HTTP/REST and GRPC Protocol#

This directory contains documents related to the HTTP/REST and GRPC protocols used by Triton. Triton uses the KServe community standard inference protocols plus several extensions that are defined in the following documents:

Note that some extensions introduce new fields onto the inference protocols, and the other extensions define new protocols that Triton follows, please refer to the extension documents for detail.

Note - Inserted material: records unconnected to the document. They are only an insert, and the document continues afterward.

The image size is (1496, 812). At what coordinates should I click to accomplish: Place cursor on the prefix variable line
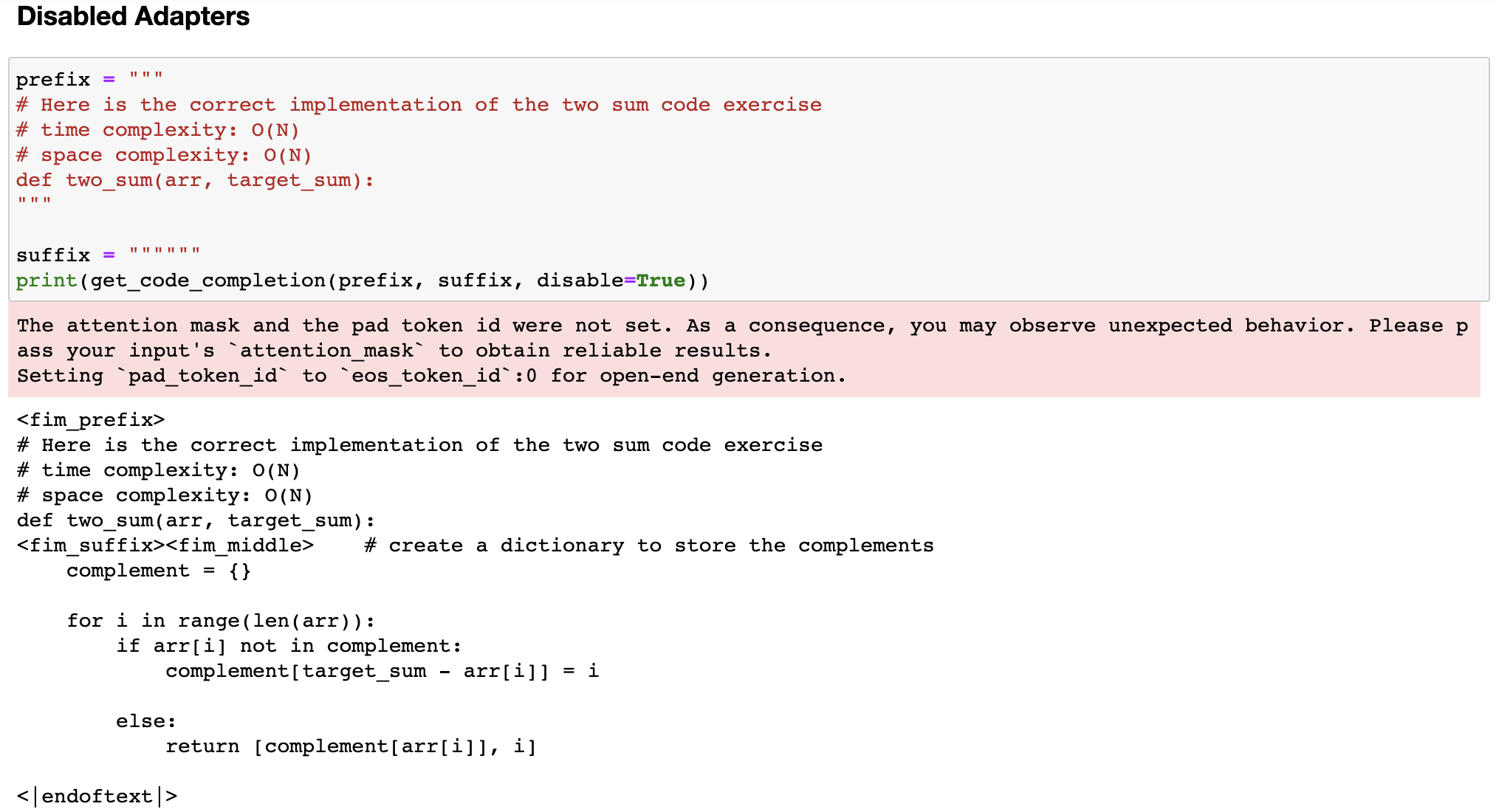click(89, 79)
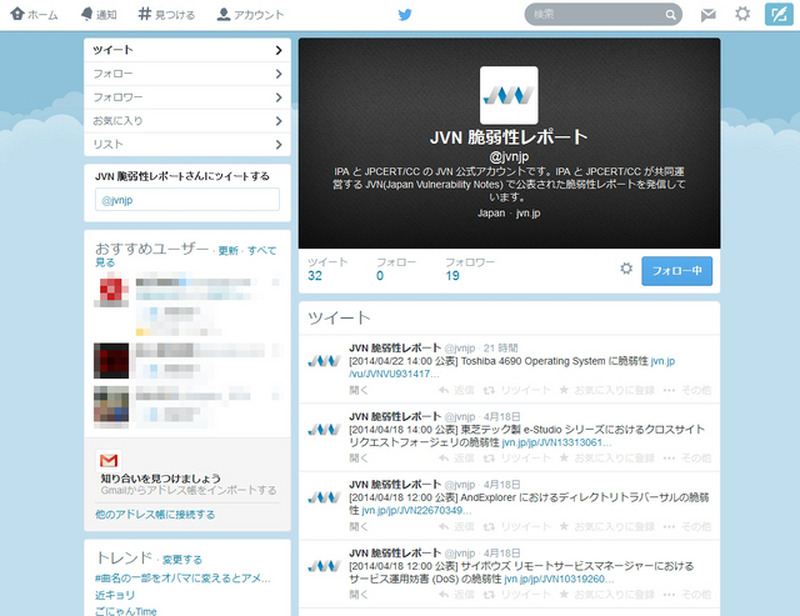This screenshot has width=800, height=616.
Task: Click the search magnifier icon
Action: [670, 15]
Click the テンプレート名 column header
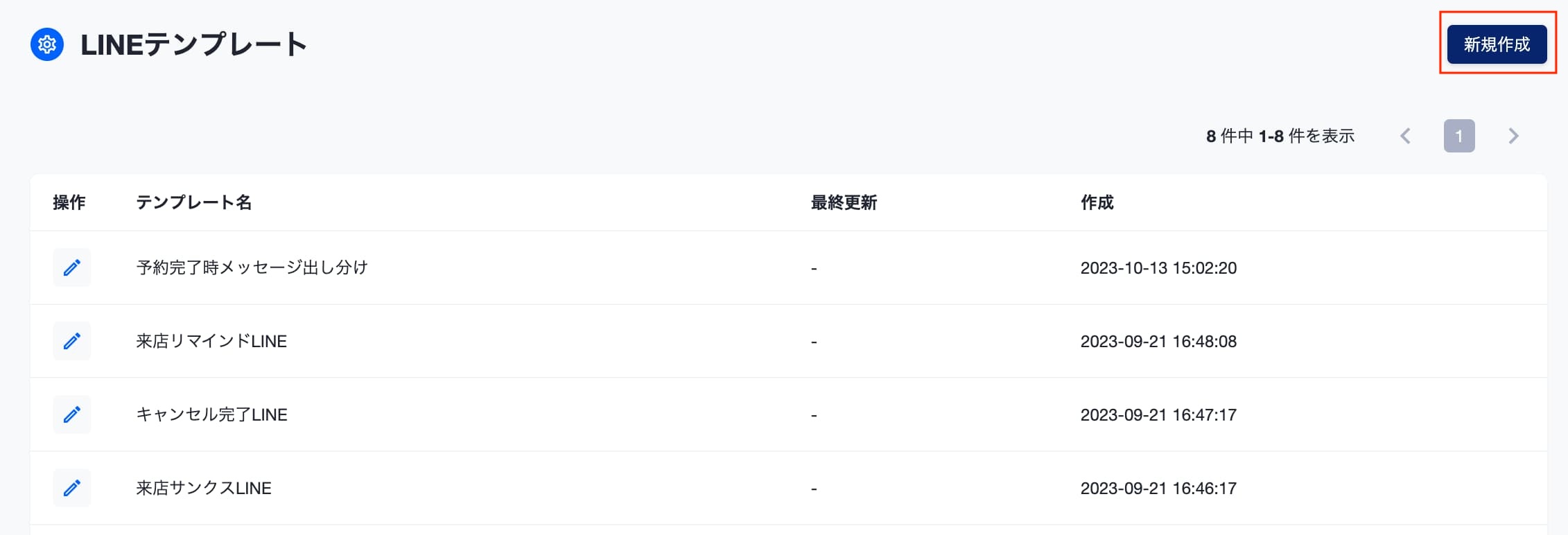Image resolution: width=1568 pixels, height=535 pixels. pos(193,202)
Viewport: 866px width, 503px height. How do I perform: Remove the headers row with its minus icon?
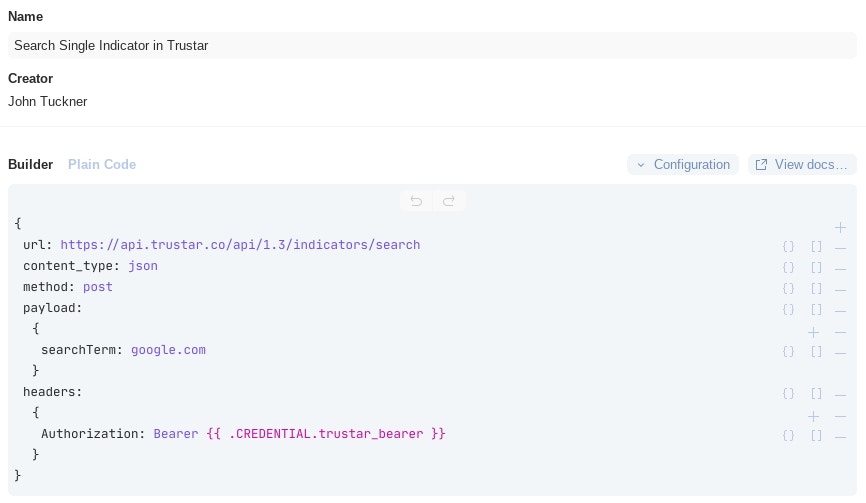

For the GRPC protocol, the protobuf specification is also available. In addition, you can find the GRPC health checking protocol protobuf specification here.

Restricted Protocols#

You can configure the Triton endpoints, which implement the protocols, to restrict access to some protocols and to control network settings, please refer to protocol customization guide for detail.

IPv6#

Assuming your host or docker config supports IPv6 connections, tritonserver can be configured to use IPv6 HTTP endpoints as follows:

$ tritonserver ... --http-address ipv6:[::1]&
...
I0215 21:04:11.572305 571 grpc_server.cc:4868] Started GRPCInferenceService at 0.0.0.0:8001
I0215 21:04:11.572528 571 http_server.cc:3477] Started HTTPService at ipv6:[::1]:8000
I0215 21:04:11.614167 571 http_server.cc:184] Started Metrics Service at ipv6:[::1]:8002

This can be confirmed via netstat, for example:

$ netstat -tulpn | grep tritonserver
tcp6      0      0 :::8000      :::*      LISTEN      571/tritonserver
tcp6      0      0 :::8001      :::*      LISTEN      571/tritonserver
tcp6      0      0 :::8002      :::*      LISTEN      571/tritonserver

And can be tested via curl, for example:

$ curl -6 --verbose "http://[::1]:8000/v2/health/ready"
*   Trying ::1:8000...
* TCP_NODELAY set
* Connected to ::1 (::1) port 8000 (#0)
> GET /v2/health/ready HTTP/1.1
> Host: [::1]:8000
> User-Agent: curl/7.68.0
> Accept: */*
>
* Mark bundle as not supporting multiuse
< HTTP/1.1 200 OK
< Content-Length: 0
< Content-Type: text/plain
<
* Connection #0 to host ::1 left intact

Mapping Triton Server Error Codes to HTTP Status Codes#

This table maps various Triton Server error codes to their corresponding HTTP status codes. It can be used as a reference guide for understanding how Triton Server errors are handled in HTTP responses.

Triton Server Error Code

HTTP Status Code

Description

TRITONSERVER_ERROR_INTERNAL

500

Internal Server Error

TRITONSERVER_ERROR_NOT_FOUND

404

Not Found

TRITONSERVER_ERROR_UNAVAILABLE

503

Service Unavailable

TRITONSERVER_ERROR_UNSUPPORTED

501

Not Implemented

TRITONSERVER_ERROR_UNKNOWN,
TRITONSERVER_ERROR_INVALID_ARG,
TRITONSERVER_ERROR_ALREADY_EXISTS,
TRITONSERVER_ERROR_CANCELLED

400

Bad Request (default for other errors)